Ох, сколько на моей памяти таких медленных поездов было! Например, в войну. Воинские эшелоны «зеленой улицей» шли, но гражданские... На каждом разъезде... И часами... И все станции тогда назывались одинаково: «Кипяток»... Это я так ехал в отпуск после второго ранения под Орлом. Я ведь до Ленинабада так и не доехал. До Ташкента доехал. Рукой подать оставалось, а в Ленинабад что-то в те дни поезда не ходили. Я чуть не завыл по-волчьи. А потом у коменданта отметился и – в часть.

Мы с Минной всю войну так и не виделись. В конце сорок пятого, после демобилизации, приехал я в Могилев, а Минна с детьми в чулане живет. Дом-то наш сохранился, только занимала его семья полицая. Сам полицай – Коваленко – пил беспробудно, чувствовал, что его расстреляют. Только его что-то долго никто не трогал. Правда, и он нас в чулане не трогал. Глядел своими ненавидящими глазами и молчал. А потом его все-таки расстреляли. А жену и детей куда-то вывезли. Детей было жалко: с ними мальчики мои сильно сдружились. Всё в войну играли. За сараем себе из всяких ящиков «танк» построили и стреляли оттуда из «пулемета» – та-та-та-та... А дом нам вернули, и мы еще в нем лет двадцать жили, пока на Крым не обменялись...

Заболтался я что-то, а барышничке нашей скучно. Сидит Белка, слушает да думает, наверное, чего этот дед всё язык чешет? Поигрался бы со мной лучше. А? Ну, давай поиграемся. А хочешь, будем стихи читать. Какое стихотворение знаешь? «Наша Таня громко плачет» знаешь? Как? Когда ты его рассказывала? Когда тебе три годика было? Что ты говоришь?! Ну, тогда извини, я других детских стихов что-то не помню. Вот первую главу «Онегина» могу наизусть прочесть, а...

Улдис, может, вы и в самом деле в мое купе переберетесь? Вместе с вещами. Вот, я вижу, чай начинают разносить. Попьем вместе. У меня кофе есть. И сахар. Я с вашей женой познакомлюсь. Нам же еще часа полтора ехать... Все равно поздно? Вы так считаете? Ну смотрите, вам видней, а то давайте... Придете, мы почаевничаем, поговорим, в шахматы сыграем. Вы в шахматы играете? Плохо? Ну, так и я не Капабланка. Вот и шахматы карманные у меня с собой. Я задачи шахматные люблю решать. А когда газеты конкурс объявляют – сейчас, правда, уже редко, но все-таки, – обязательно туда свои решения посылаю. Один раз даже призовое место занял. Вы посматривайте иногда – мою фамилию увидите. Да, так и пишут: «Правильные решения в газету прислали...» И среди других фамилий – Школьник А.А. Это, значит, я.

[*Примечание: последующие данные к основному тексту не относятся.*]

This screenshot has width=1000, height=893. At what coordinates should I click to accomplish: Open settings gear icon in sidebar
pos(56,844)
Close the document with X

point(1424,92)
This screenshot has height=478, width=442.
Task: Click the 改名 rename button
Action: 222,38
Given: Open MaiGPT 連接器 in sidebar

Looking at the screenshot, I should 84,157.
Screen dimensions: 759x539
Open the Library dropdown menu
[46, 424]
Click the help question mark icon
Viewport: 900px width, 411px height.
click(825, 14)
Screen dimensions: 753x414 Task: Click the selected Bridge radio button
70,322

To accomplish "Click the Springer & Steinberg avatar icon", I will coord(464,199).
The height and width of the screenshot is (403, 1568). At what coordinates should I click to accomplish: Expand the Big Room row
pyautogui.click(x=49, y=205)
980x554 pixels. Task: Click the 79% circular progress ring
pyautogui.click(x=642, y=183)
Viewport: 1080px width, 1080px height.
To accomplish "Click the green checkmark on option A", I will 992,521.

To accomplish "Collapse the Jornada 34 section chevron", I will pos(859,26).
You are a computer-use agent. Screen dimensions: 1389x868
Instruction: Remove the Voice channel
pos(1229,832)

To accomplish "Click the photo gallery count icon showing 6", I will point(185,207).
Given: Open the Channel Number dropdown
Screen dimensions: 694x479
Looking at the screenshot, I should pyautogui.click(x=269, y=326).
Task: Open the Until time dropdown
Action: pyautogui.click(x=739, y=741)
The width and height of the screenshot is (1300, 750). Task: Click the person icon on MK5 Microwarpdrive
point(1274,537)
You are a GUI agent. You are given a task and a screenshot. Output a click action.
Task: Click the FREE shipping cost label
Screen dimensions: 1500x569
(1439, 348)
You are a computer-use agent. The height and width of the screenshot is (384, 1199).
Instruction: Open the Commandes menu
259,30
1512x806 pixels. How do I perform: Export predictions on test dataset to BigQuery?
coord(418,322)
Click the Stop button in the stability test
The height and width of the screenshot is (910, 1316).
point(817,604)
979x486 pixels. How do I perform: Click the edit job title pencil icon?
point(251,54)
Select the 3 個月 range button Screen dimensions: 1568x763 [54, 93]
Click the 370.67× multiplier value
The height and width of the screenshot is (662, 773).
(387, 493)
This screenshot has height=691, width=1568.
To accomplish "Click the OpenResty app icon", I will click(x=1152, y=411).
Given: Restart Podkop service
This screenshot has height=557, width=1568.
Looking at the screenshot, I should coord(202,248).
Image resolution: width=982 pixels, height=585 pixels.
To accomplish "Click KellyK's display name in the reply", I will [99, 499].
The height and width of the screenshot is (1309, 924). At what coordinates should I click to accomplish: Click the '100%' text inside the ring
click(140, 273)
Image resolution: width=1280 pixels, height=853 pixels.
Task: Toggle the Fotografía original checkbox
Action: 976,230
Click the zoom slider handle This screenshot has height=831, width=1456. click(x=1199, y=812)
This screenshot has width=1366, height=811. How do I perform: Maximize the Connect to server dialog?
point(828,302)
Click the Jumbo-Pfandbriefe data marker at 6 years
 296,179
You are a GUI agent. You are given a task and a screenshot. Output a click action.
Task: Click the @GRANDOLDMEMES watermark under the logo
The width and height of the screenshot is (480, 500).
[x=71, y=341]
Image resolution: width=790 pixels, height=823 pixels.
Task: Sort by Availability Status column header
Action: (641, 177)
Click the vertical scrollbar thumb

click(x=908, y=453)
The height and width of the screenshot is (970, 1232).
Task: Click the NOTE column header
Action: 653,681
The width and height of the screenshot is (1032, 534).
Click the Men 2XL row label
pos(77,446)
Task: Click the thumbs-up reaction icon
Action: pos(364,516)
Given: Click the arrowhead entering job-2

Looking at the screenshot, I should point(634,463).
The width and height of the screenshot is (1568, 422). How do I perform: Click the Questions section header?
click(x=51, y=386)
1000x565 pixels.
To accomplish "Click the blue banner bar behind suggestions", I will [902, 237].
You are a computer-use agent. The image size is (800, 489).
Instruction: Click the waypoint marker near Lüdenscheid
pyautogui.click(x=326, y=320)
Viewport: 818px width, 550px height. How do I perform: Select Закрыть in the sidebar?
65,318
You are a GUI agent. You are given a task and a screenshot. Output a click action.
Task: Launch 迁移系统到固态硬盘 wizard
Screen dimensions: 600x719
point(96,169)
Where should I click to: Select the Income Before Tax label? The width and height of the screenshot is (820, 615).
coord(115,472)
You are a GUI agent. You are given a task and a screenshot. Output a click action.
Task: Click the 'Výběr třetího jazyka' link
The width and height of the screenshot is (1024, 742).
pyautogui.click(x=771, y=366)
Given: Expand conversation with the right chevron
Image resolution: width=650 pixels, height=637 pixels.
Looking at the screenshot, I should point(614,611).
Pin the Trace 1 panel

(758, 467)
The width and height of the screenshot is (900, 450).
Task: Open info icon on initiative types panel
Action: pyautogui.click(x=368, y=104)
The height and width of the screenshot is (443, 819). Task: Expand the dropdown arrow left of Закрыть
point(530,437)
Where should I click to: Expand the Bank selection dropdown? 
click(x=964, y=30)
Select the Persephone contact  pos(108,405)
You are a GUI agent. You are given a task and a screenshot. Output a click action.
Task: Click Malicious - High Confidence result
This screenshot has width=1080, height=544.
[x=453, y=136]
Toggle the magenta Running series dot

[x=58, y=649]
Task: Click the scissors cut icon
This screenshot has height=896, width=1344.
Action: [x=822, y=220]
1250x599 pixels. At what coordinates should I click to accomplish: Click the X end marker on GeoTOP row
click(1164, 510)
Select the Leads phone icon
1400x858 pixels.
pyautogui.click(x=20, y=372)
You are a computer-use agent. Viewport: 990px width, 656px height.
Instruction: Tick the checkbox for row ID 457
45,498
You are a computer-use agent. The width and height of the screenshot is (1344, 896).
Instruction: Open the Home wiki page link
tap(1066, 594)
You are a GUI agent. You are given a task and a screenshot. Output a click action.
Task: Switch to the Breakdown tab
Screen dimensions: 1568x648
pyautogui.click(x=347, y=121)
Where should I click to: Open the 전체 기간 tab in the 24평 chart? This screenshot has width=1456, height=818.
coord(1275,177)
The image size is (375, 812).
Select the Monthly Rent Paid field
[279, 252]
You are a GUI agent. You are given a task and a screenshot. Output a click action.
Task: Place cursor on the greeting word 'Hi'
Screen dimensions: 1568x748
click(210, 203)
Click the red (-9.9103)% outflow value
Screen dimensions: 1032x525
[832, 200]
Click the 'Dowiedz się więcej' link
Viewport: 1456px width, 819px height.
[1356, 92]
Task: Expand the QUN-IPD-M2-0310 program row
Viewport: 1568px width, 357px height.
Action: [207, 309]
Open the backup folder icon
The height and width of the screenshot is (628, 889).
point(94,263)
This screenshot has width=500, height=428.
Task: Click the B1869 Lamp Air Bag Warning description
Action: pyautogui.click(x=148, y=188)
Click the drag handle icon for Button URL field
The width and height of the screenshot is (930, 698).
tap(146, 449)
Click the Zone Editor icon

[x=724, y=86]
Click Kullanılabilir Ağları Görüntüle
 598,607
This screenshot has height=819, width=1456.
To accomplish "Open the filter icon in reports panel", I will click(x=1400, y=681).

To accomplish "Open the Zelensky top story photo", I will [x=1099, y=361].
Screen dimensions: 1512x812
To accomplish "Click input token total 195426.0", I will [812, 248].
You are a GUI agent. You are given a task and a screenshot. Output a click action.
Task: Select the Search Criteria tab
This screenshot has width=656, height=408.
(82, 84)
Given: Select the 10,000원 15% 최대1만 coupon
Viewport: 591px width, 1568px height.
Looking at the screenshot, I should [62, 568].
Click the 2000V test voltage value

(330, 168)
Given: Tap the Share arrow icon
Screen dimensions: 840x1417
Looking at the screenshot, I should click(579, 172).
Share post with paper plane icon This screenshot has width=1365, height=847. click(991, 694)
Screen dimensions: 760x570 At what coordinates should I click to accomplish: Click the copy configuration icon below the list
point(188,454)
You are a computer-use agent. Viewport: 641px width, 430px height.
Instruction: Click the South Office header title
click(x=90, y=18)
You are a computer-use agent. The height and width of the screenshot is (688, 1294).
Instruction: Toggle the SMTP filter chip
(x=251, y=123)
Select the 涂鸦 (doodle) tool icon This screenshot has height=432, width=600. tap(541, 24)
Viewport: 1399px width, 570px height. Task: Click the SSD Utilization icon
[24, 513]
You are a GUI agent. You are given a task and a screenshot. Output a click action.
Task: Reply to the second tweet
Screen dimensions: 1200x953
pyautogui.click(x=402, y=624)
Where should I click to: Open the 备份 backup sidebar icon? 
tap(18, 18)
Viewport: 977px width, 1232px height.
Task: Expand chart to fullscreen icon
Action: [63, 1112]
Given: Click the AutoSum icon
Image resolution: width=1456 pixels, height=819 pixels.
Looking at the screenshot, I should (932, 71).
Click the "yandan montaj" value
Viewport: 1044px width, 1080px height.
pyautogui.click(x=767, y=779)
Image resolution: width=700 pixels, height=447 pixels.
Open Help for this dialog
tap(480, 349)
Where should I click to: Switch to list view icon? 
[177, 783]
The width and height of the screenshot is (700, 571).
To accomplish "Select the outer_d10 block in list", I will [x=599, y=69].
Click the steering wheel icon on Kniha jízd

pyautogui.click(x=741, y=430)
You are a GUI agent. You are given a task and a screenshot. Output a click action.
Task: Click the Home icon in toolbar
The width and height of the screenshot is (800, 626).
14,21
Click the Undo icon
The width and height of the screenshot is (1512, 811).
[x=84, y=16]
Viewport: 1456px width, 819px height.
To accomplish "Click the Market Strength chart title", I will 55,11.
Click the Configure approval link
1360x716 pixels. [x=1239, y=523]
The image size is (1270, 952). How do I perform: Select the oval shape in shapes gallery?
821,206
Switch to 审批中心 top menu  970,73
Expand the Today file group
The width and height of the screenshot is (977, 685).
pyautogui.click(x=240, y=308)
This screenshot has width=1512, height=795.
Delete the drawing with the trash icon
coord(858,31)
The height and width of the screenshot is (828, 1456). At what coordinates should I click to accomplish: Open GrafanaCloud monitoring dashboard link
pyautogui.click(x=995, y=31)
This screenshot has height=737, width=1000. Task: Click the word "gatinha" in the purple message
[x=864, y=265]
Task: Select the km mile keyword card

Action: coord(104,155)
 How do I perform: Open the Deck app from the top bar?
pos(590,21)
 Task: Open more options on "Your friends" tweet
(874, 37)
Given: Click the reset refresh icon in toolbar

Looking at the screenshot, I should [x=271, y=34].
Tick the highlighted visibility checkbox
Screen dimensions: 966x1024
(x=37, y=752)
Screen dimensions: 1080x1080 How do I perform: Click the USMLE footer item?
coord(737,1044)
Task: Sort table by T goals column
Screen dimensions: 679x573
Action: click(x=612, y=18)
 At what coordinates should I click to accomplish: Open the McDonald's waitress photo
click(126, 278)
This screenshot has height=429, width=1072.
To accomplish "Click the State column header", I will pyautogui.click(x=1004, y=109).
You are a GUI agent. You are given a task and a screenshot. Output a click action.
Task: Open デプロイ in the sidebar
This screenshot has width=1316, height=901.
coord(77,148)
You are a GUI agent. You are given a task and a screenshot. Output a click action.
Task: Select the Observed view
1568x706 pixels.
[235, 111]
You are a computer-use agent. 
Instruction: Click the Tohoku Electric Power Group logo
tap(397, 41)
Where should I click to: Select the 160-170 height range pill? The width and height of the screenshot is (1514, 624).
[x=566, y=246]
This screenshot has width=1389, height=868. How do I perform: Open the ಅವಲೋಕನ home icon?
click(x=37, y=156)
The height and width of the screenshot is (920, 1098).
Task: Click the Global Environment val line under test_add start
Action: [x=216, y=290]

Фамилия моя незаметная. Подумаешь, Школьник! Украинец? Белорус?... Кому какое дело? Только нос мой – он, конечно, совсем не русский. Ну, а если кто-то услышит акцент, сомнений в моей национальности ни у кого не останется, даже если я скажу, что меня зовут Иван Иванович.

«При чем тут шахматы?» Не знаю. К слову пришлось... А у евреев, между прочим, всегда так: о чем бы ни говорили, все равно начнутся стенания про наше еврейское счастье. И у каждого найдется, на что пожаловаться. Так что шахматы здесь ни при чем. Хотя... «При чем»... Очень даже «при чем»...

Вот слушайте. Это со мной приключилось... Приезжаю я как-то в дом отдыха. Когда? Неважно. В прошлом году. Дали путевку как инвалиду войны. Мог получить и в санаторий, но на летнее время уже ничего не было... Да, так приезжаю и иду в клуб поиграть в шахматы. И вот выигрываю – у одного, у другого... А там, знаете, такие шахматы, которые бывают только в домах отдыха или в санаториях: слоном можно человека убить. И вот за стол с такими, извините за каламбур, слоновыми фигурами становится третий: игра-то идет на выбывание. И первый ему говорит: «Ты ж гляди, хорошо думай, а то тут нас на нашей земле бьют».

Вот зачем он так сказал? Почему эта земля больше его, чем моя? Или здесь сотни лет не жили мои предки? Или я сам мало крови на эту землю пролил? Или мало чего стоит та земля, в которой лежат мои дяди и тети, две моих сестры, их дети и вообще все те, что не смогли уйти от немцев и остались навсегда в Минском гетто? Или мне мало крови стоили мои полвека работы? Разве мои переходы с места на место – совсем не по своей воле – не политы моей кровью и кровью моей Минны?

Вот я и думаю: за что же это он меня так ударил?

Я вас понимаю, Улдис: вы думаете, что все это мелочь и что, кроме меня, никто и ничего не заметил. Или не так эти слова понял. Может, вы и правы. Но если б вы знали, как ловят каждое слово те, кто и так чувствует себя изгоем!..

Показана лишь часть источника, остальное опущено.